Secondo ricostruzioni, D’Angelo viaggiava a velocità moderata con la sua Lancia Ypsilon con la compagna a fianco per raggiungere il matrimonio di un’amica, quando sarebbe stato impattato (al momento di svoltare, con freccia regolarmente inserita) da un veicolo che viaggiava invece ad alta velocità condotto da cittadino albanese. Nel momento dell’impatto perse la vita un giovane ragazzo di sedici anni.

 

Non si fermò alcuna ambulanza, nemmeno polizia locale. D’Angelo, sconvolto (così il punto dei suoi legali) lasciò il luogo dell’incidente, ma l’indomani si presentò regolarmente in commissariato albanese dove, riportato il fatto, venne invece arrestato e carcerato in attesa di giudizio. Al professore sono stati contestati violazione delle norme stradali e abbandono del mezzo.

 

Cresce dunque, ormai dopo due mesi, sempre di più mobilitazione. Dalla compagna che in questi giorni ha lanciato un appello al governo Meloni per il trasferimento del processo in Italia, ma soprattutto alla politica: la Farnesina ha fatto sapere che l’Ambasciata d’Italia a Tirana e il Consolato Generale a Valona seguono il caso “con la massima attenzione”, mantenendo contatti costanti con i familiari e fornendo assistenza consolare, incluse visite in carcere.
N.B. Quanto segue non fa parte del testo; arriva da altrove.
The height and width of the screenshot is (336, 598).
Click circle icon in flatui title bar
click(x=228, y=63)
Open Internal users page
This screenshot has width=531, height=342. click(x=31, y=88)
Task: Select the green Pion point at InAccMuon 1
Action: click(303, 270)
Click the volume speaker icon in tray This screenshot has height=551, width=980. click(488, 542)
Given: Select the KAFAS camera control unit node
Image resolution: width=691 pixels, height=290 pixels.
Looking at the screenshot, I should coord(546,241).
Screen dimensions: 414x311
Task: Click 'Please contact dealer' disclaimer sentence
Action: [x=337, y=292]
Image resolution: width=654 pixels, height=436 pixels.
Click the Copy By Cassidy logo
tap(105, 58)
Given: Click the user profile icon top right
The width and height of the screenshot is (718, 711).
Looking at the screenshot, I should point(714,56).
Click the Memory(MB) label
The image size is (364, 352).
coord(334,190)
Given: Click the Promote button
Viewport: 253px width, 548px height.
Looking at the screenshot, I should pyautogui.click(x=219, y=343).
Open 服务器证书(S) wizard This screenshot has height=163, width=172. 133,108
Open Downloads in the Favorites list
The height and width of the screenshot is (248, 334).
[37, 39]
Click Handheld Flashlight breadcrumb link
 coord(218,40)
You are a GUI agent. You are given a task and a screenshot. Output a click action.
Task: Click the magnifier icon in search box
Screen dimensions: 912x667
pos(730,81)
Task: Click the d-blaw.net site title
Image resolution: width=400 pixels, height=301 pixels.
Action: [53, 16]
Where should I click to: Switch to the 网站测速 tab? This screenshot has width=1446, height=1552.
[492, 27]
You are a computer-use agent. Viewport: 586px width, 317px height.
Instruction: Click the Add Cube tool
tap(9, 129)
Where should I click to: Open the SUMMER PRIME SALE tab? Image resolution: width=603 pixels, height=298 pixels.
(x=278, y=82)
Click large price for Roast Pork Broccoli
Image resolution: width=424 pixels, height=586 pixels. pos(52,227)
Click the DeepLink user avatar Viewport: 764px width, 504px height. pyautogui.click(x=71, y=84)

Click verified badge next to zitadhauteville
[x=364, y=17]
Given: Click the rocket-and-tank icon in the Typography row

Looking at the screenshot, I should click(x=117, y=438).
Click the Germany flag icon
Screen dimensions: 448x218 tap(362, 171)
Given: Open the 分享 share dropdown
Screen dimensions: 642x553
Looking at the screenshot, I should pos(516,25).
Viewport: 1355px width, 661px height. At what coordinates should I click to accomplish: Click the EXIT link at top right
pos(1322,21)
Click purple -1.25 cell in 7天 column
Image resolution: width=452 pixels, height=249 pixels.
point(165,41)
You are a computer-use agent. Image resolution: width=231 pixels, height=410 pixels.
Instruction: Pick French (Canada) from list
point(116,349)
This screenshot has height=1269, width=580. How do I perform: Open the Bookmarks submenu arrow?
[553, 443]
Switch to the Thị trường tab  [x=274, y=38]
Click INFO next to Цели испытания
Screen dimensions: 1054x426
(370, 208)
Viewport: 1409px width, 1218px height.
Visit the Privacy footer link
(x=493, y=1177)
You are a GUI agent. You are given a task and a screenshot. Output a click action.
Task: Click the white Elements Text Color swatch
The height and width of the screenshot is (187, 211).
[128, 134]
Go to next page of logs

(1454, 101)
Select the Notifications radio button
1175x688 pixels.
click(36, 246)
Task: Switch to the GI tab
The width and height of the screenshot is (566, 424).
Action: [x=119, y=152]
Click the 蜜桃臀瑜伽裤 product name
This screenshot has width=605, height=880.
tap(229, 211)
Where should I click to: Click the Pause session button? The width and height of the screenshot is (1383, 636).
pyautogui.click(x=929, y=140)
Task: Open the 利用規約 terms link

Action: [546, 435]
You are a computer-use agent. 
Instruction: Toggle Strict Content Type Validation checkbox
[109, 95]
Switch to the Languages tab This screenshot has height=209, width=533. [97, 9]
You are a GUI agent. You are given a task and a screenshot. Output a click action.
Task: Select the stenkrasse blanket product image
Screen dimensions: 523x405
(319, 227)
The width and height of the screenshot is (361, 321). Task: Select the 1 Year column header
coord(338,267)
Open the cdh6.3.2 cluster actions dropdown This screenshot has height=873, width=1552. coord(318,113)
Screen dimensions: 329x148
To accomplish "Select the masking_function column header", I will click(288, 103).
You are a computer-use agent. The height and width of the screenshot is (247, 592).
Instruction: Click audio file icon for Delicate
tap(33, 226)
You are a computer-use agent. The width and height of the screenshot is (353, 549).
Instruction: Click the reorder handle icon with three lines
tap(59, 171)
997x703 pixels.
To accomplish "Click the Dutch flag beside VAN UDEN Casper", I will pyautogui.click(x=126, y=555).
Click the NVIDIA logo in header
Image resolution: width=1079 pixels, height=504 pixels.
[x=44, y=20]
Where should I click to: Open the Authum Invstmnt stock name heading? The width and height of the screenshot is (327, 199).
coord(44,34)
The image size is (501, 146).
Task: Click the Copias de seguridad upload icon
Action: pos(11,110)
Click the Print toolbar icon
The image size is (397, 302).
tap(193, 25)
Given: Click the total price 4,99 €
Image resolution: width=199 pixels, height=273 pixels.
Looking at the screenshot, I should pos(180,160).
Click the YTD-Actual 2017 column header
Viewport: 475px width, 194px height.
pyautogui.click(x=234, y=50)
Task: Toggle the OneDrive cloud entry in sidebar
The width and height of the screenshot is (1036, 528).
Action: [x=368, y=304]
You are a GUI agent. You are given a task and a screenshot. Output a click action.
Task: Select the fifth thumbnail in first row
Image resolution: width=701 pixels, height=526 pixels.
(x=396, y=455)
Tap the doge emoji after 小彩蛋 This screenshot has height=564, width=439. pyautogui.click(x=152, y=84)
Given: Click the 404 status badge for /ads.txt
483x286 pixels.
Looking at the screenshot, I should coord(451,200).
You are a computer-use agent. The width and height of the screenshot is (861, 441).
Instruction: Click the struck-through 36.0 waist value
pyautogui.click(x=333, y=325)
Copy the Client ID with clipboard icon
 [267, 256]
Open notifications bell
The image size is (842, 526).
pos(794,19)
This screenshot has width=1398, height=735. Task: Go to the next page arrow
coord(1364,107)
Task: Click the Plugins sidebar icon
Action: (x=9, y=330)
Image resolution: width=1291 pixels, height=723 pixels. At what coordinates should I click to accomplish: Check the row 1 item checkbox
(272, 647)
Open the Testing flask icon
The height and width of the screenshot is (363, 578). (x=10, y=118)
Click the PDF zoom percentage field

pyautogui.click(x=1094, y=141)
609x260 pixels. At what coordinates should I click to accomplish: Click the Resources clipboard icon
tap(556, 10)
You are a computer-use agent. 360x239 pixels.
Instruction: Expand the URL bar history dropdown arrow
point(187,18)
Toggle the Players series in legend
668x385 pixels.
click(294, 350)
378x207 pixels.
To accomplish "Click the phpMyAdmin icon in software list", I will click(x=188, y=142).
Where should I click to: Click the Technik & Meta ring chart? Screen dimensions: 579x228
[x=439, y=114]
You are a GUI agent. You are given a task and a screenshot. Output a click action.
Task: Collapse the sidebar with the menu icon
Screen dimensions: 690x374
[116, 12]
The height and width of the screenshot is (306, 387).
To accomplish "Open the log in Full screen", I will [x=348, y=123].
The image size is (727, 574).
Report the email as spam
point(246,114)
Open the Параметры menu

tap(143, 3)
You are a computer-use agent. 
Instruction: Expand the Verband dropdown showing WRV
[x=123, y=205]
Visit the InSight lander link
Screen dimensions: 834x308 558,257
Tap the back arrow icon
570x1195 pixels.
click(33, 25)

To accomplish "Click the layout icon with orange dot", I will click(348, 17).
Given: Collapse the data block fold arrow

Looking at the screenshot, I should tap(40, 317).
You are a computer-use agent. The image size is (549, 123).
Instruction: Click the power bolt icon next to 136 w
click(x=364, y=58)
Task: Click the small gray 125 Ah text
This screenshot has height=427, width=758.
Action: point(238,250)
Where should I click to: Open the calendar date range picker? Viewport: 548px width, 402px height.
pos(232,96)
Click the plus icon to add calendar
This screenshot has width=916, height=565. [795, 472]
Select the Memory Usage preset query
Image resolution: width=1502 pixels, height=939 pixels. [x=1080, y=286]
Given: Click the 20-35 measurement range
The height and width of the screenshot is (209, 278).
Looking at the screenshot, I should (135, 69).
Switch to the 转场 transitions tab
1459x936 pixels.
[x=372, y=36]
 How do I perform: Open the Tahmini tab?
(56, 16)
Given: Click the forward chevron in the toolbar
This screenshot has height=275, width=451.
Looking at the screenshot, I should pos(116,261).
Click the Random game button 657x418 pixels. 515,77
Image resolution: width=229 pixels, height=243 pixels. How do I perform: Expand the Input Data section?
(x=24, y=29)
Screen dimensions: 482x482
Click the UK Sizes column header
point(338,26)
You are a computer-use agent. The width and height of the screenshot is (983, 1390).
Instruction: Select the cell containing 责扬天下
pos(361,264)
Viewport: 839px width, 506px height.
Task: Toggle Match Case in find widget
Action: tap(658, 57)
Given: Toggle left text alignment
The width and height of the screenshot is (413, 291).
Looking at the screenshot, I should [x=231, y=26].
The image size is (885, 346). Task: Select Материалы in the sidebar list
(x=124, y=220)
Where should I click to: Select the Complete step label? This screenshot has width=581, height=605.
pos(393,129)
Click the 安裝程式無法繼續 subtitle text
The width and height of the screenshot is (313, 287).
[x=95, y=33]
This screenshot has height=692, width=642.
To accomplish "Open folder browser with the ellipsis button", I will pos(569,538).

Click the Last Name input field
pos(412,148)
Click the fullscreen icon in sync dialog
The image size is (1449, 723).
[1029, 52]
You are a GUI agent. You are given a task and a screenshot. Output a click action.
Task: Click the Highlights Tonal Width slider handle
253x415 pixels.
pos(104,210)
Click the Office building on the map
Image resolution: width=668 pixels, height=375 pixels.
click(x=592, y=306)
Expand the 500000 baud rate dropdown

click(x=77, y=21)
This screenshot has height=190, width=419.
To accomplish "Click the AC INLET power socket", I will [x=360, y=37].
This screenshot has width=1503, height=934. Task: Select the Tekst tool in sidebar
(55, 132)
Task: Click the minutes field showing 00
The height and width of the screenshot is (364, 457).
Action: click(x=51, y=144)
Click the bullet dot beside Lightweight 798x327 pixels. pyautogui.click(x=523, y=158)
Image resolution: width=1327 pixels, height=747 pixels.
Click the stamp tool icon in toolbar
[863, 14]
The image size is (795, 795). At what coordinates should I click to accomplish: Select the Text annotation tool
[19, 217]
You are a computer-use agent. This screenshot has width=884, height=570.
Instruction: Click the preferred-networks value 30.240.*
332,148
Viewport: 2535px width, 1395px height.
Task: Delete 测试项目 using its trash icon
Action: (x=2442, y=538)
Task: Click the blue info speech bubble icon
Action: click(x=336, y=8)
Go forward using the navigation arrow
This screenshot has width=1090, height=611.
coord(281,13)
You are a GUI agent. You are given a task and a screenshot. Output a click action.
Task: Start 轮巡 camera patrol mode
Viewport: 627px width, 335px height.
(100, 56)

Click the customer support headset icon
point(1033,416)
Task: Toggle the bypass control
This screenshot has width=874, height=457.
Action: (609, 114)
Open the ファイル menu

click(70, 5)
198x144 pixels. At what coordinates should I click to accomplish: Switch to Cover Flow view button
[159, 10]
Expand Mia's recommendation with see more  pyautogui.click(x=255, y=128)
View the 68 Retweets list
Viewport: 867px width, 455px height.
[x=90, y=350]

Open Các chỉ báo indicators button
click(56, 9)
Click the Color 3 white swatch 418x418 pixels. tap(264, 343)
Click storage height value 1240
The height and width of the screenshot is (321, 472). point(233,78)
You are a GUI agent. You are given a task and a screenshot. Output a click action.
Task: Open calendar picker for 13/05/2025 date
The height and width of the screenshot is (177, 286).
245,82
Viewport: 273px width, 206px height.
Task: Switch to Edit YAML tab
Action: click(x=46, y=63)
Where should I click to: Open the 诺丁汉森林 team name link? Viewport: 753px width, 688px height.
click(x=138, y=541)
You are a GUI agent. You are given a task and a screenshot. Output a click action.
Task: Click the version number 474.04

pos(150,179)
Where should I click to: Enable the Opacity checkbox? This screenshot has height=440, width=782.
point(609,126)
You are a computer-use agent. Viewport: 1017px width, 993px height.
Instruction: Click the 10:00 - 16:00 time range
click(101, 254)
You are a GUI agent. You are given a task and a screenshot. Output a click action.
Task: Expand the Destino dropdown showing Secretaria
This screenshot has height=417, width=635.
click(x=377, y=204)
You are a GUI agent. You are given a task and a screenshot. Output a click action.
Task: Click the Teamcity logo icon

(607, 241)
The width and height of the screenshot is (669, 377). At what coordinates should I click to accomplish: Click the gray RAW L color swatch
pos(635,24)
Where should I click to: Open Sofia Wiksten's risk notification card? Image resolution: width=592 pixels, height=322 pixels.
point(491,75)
Il senatore Luciano D’Alfonso, già l’11 settembre, ha presentato un’interrogazione parlamentare al ministro degli Esteri chiedendo un impegno diretto nelle interlocuzioni con le autorità albanesi. La stessa Università dell’Aquila ha espresso piena solidarietà al docente: “Stiamo facendo il possibile – ha dichiarato il rettore Graziosi – per ottenere la liberazione del collega e per alleviare il peso psicologico sulle persone coinvolte”.